▸ List of tasks:
**A)** Repeat word for word the part of the atfork patch thread below that opens with the words containing "Test file error: invalid" and closes with "simulate the behaviour.".
**B)** Answer these questions from the atfork patch thread below, labeling each answer to match:
(i) To which branch did Zoran Vasiljevic apply the patch?
(ii) What does he recommend using instead of pthread_once?
(iii) On what date did Donal K. Fellows post his comment?
**C)** Pick up the atfork patch thread below after its last line and keep writing.

— start Text block —

Tcl / Read-Only Patches / #330 atfork patch

David N. Welton - 2004-03-25

atfork.diff

If you would like to refer to this comment somewhere else in this project, copy and paste the following link:

David N. Welton - 2004-06-16

newatfork.diff

If you would like to refer to this comment somewhere else in this project, copy and paste the following link:

David N. Welton - 2004-06-16

Logged In: YES
user_id=240

Updated patch.

If you would like to refer to this comment somewhere else in this project, copy and paste the following link:

Zoran Vasiljevic - 2004-06-17

Logged In: YES
user_id=95086

Hi David,

I'm currently reviewing the patch. I have applied it to the
core-8-4-branch and get problem with thread.test. The
offending part:

# Some tests require the testthread command

-set ::tcltest::testConstraints(testthread) \
- [expr {[info commands testthread] != {}}]
+#set ::tcltest::testConstraints(testthread) \
+# [expr {[info commands testthread] != {}}]

-if {$::tcltest::testConstraints(testthread)} {
+tcltest::constraints::cset testthread [expr {[info commands
testthread] != {}}]
+
+if {[::tcltest::constraints::cset testthread]} {

The "::tcltest::constraints::cset" is unknown.
I do a simple:

patch -p0 < newatfork.diff
cd unix
make
make test
....
Test file error: invalid command name
"::tcltest::constraints::cset"
while executing
"::tcltest::constraints::cset testthread"
(file
"/usr/local/homes/zv/sf/core-8-4-branch/tests/thread.test"
line 1)
timer.test
....

Another thing is: you should beware of pthread_once. This is not
defined in many posix-thread implementations. Safer is to use
mutex and a static int to simulate the behaviour.

I will yet have to make some tests here. Where I have a bad
feeling is the lock order of mutexes. You are basically looping
thru all Tcl-created mutexes in an linear fashion but this
might
lead to deadlocks I'm afraid. The Tcl mutexes are of dynamic
nature and users can creaet and lock them in any arbitrary
order. I still have to verify that this won't dwarf the
effort, i.e.
lead to a deadlock just before the fork. This will take some
time.

Also, the patch provided is ment for 8.4 branch only, right?

Zoran

If you would like to refer to this comment somewhere else in this project, copy and paste the following link:

Donal K. Fellows - 2004-06-17

Logged In: YES
user_id=79902

Speaking as someone who recently went through the core test
suite fixing up constraint setup and use, that should just
refer to:

# Set operation...

— end Text block —
— start Material provided —

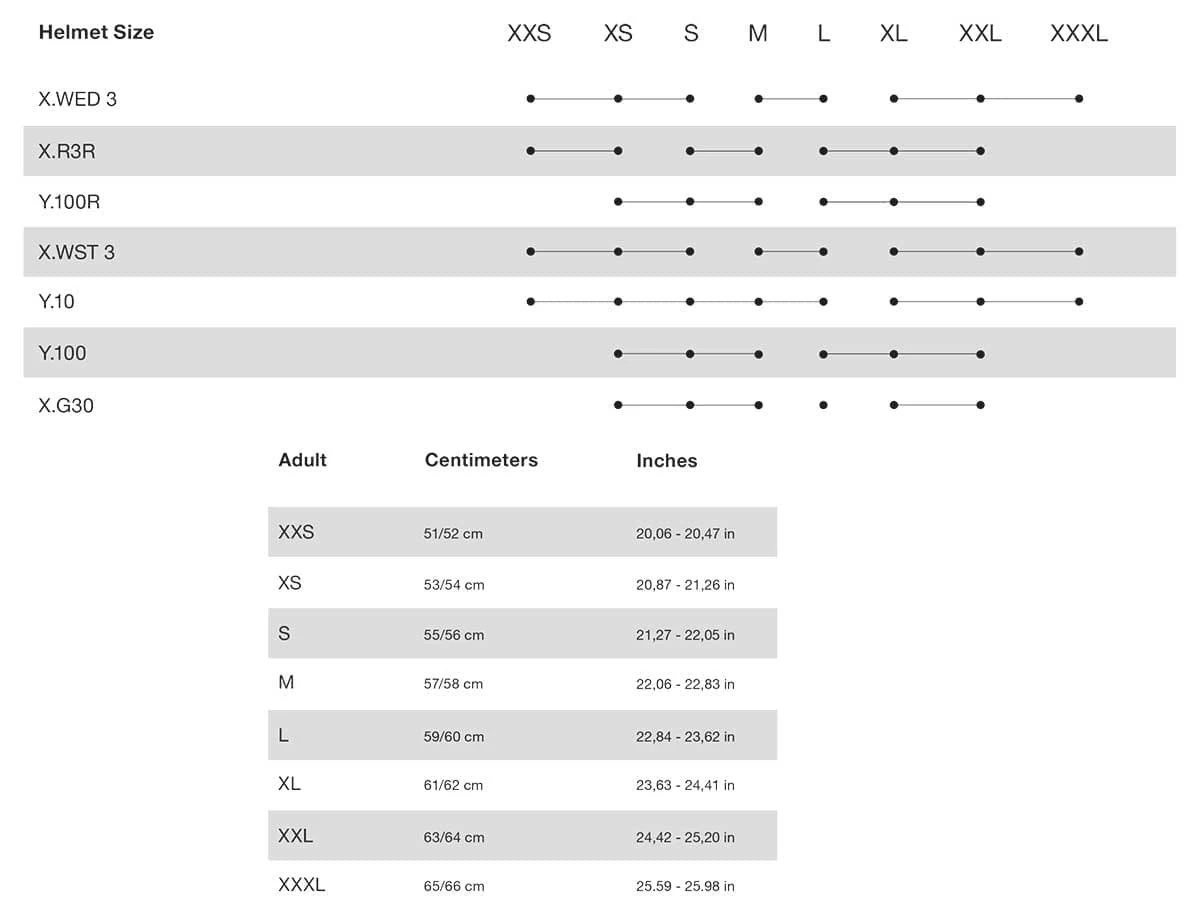The height and width of the screenshot is (918, 1200).
Task: Open the X.WST 3 helmet model label
Action: point(76,253)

— end Material provided —

▸ Answers in order:
**A)**
Test file error: invalid command name
"::tcltest::constraints::cset"
while executing
"::tcltest::constraints::cset testthread"
(file
"/usr/local/homes/zv/sf/core-8-4-branch/tests/thread.test"
line 1)
timer.test
....

Another thing is: you should beware of pthread_once. This is not
defined in many posix-thread implementations. Safer is to use
mutex and a static int to simulate the behaviour.

**B)**
(i) The core-8-4-branch.
(ii) A mutex and a static int to simulate the behavior.
(iii) 2004-06-17.

**C)**
tcltest::testConstraint testthread \
[llength [info commands testthread]]
# Read operation...
if {[tcltest::testConstraint testthread]} { ...

No variable or namespace inside the tcltest namespace should
be referred to directly.

If you would like to refer to this comment somewhere else in this project, copy and paste the following link:

David N. Welton - 2004-06-17

Logged In: YES
user_id=240

Don't mind the bit at the top of the test patch.... I
probably accidentally included some of the big change I made
to the test suite.

As for pthread_once and the mutex locking/unlocking, that,
and the rest of the core functionality of the patch is all
Jeff's. I just prettied it up some, and added some comments
and tests.

If you would like to refer to this comment somewhere else in this project, copy and paste the following link:

David N. Welton - 2004-12-05

Logged In: YES
user_id=240

Hi Zoran - did anything ever come of this patch?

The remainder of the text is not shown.